What you will do:
Return the listing in full, word for word.

Material for the task:
__________
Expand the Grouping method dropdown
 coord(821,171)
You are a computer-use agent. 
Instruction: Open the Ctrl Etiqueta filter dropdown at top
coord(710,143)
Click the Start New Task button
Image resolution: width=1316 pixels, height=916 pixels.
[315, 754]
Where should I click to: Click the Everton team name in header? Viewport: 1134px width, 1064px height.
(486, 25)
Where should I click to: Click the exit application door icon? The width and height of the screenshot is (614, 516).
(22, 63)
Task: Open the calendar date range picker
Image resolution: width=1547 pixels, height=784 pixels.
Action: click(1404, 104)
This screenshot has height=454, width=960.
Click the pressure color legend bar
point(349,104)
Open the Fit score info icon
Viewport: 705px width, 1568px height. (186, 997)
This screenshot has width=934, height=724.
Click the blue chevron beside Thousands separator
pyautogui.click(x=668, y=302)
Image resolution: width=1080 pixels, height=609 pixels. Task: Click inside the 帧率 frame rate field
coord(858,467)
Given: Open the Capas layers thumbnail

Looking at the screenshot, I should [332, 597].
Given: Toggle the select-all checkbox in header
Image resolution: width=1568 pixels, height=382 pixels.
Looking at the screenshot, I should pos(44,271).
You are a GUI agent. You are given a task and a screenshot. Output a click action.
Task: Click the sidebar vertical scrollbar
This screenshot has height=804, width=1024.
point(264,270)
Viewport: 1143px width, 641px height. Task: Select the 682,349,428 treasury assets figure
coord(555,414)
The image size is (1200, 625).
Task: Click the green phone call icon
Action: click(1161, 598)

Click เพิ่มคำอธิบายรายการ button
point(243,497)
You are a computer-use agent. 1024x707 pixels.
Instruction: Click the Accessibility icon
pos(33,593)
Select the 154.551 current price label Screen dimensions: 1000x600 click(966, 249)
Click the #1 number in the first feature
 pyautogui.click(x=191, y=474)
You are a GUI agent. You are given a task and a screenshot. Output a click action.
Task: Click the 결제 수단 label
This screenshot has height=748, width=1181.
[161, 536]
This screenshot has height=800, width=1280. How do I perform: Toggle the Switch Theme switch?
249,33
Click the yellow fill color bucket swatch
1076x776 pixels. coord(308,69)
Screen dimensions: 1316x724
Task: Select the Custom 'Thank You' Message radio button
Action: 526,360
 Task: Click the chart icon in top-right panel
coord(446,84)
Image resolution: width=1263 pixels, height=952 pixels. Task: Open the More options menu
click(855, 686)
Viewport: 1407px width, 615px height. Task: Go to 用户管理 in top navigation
__________
Task solution:
Expand the Grouping method dropdown
 coord(821,171)
You are a computer-use agent. 
Instruction: Open the Ctrl Etiqueta filter dropdown at top
coord(710,143)
Click the Start New Task button
Image resolution: width=1316 pixels, height=916 pixels.
[315, 754]
Where should I click to: Click the Everton team name in header? Viewport: 1134px width, 1064px height.
(486, 25)
Where should I click to: Click the exit application door icon? The width and height of the screenshot is (614, 516).
(22, 63)
Task: Open the calendar date range picker
Image resolution: width=1547 pixels, height=784 pixels.
Action: click(1404, 104)
This screenshot has height=454, width=960.
Click the pressure color legend bar
point(349,104)
Open the Fit score info icon
Viewport: 705px width, 1568px height. (186, 997)
This screenshot has width=934, height=724.
Click the blue chevron beside Thousands separator
pyautogui.click(x=668, y=302)
Image resolution: width=1080 pixels, height=609 pixels. Task: Click inside the 帧率 frame rate field
coord(858,467)
Given: Open the Capas layers thumbnail

Looking at the screenshot, I should [332, 597].
Given: Toggle the select-all checkbox in header
Image resolution: width=1568 pixels, height=382 pixels.
Looking at the screenshot, I should pos(44,271).
You are a GUI agent. You are given a task and a screenshot. Output a click action.
Task: Click the sidebar vertical scrollbar
This screenshot has height=804, width=1024.
point(264,270)
Viewport: 1143px width, 641px height. Task: Select the 682,349,428 treasury assets figure
coord(555,414)
The image size is (1200, 625).
Task: Click the green phone call icon
Action: click(1161, 598)

Click เพิ่มคำอธิบายรายการ button
point(243,497)
You are a computer-use agent. 1024x707 pixels.
Instruction: Click the Accessibility icon
pos(33,593)
Select the 154.551 current price label Screen dimensions: 1000x600 click(966, 249)
Click the #1 number in the first feature
 pyautogui.click(x=191, y=474)
You are a GUI agent. You are given a task and a screenshot. Output a click action.
Task: Click the 결제 수단 label
This screenshot has height=748, width=1181.
[161, 536]
This screenshot has height=800, width=1280. How do I perform: Toggle the Switch Theme switch?
249,33
Click the yellow fill color bucket swatch
1076x776 pixels. coord(308,69)
Screen dimensions: 1316x724
Task: Select the Custom 'Thank You' Message radio button
Action: 526,360
 Task: Click the chart icon in top-right panel
coord(446,84)
Image resolution: width=1263 pixels, height=952 pixels. Task: Open the More options menu
click(855, 686)
Viewport: 1407px width, 615px height. Task: Go to 用户管理 in top navigation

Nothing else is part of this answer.